St Eugene's Cathedral (Ardeaglais Naomh Eoghan) is the Roman Catholic cathedral located in Derry, Northern Ireland. It is the "Mother Church" for the Roman Catholic Diocese of Derry, as well as the parish Church of the parish of Templemore.

==History==
It was not until the passage of the Roman Catholic Relief Act 1829 that the possibility of building a Roman Catholic cathedral in Derry could be contemplated. Fundraising for the building of the cathedral took place from 1840. Work began on the construction of the cathedral in 1849. The cathedral's location is next to Francis Street and Creggan Street in Derry. The total cost of building the cathedral amounted to just over £40,000.
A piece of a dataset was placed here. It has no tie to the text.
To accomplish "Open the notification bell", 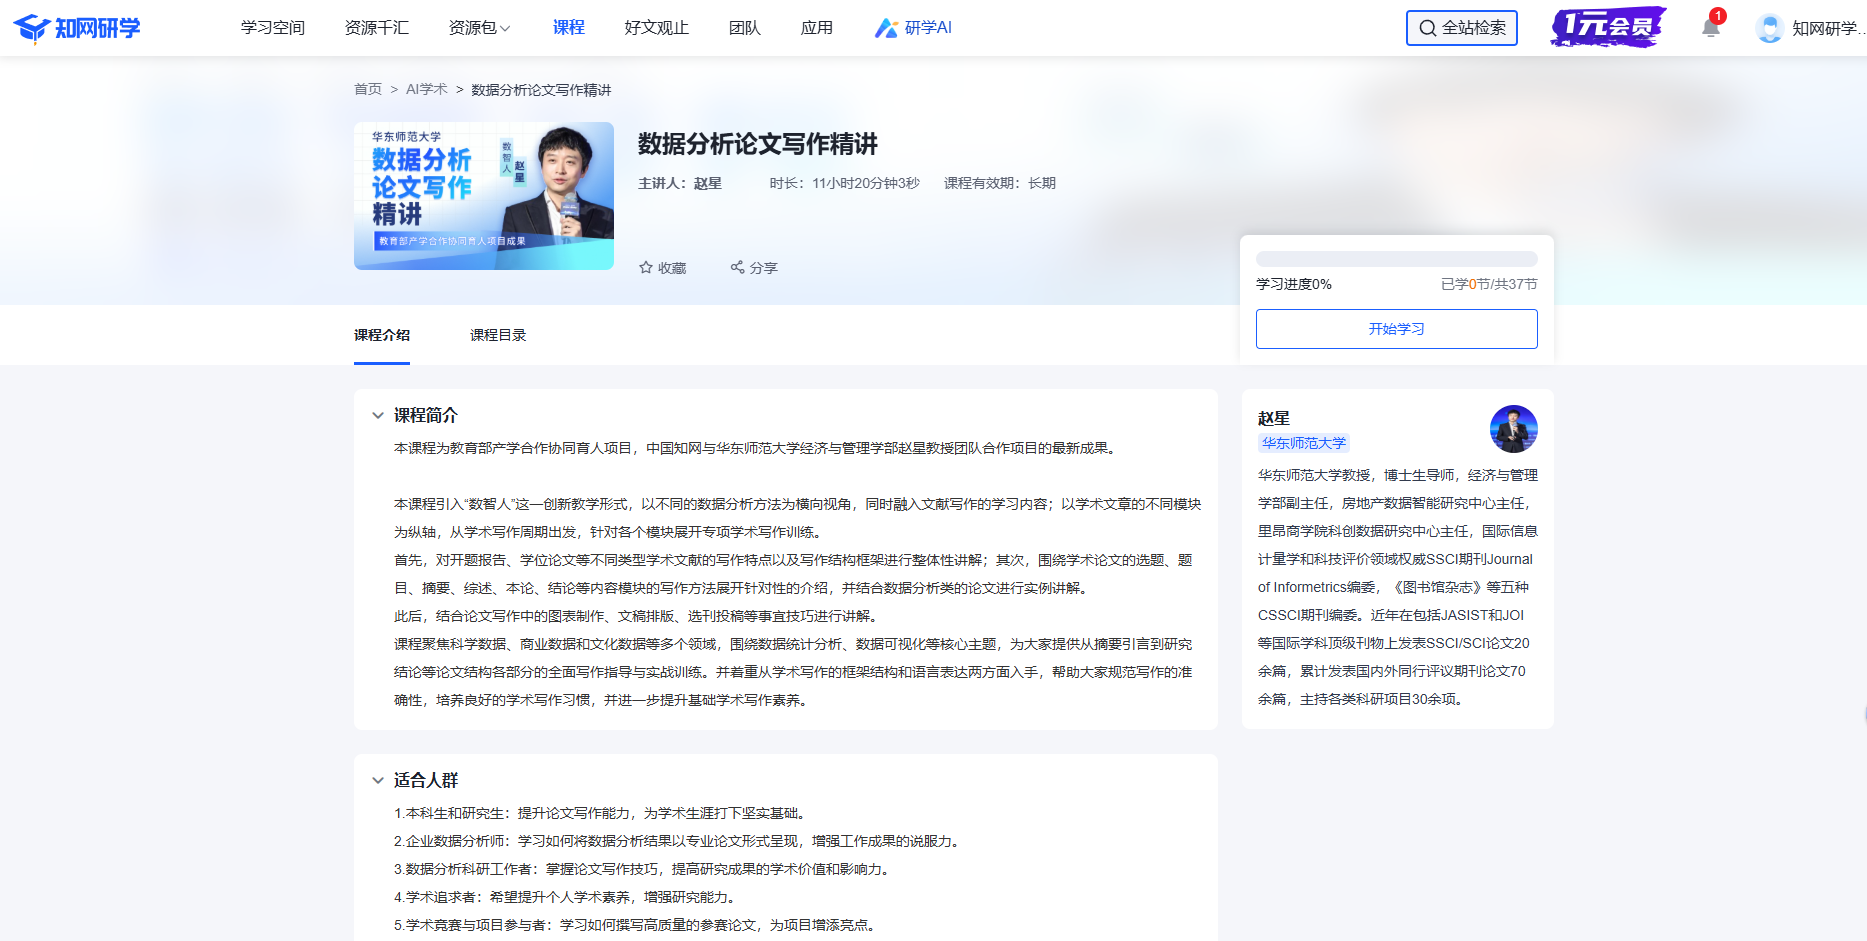I will (1710, 28).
Money was raised not just in Derry and Ireland, but also in America where around £4,000 was raised. The architect commissioned to design the cathedral was James Joseph McCarthy who had already built numerous cathedrals across Ireland. The plan of the cathedral is a simple neo-Gothic expression.

The cathedral was officially opened on 4 May 1873 by the then Bishop of Derry, Francis Kelly. The project to build the cathedral's bell tower and spire was postponed, as no funds were available for the project. At first, the cathedral's windows were made of plain glass due to lack of funds. It was not until the late 1890s when stained glass windows were installed. Work on the bell tower and spire began on 13 August 1900, with the building contract awarded to Courtney and Co from Belfast. Work was completed on 19 June 1903.

==Post Vatican II changes==
The changes to the Roman Catholic liturgy in 1962/1964 meant that the sanctuary of the cathedral had to be reorganised. In May 1964 a temporary wooden altar was placed in the sanctuary to accommodate the mass being said in English and facing the congregation.

Further temporary work was carried out in late 1975 with the addition of a larger wooden altar on a newly extended wooden sanctuary floor, the removal of the altar rails and the removal of the smaller pulpit on the cathedral's left-hand side of the sanctuary whilst retaining the main pulpit located at the right-hand side of the cathedral sanctuary. The wooden statues which adorned the main large pulpit's large canopy were removed and placed at other locations in the cathedral sanctuary just in time before Christmas Midnight Mass was transmitted live via Eurovision from the cathedral.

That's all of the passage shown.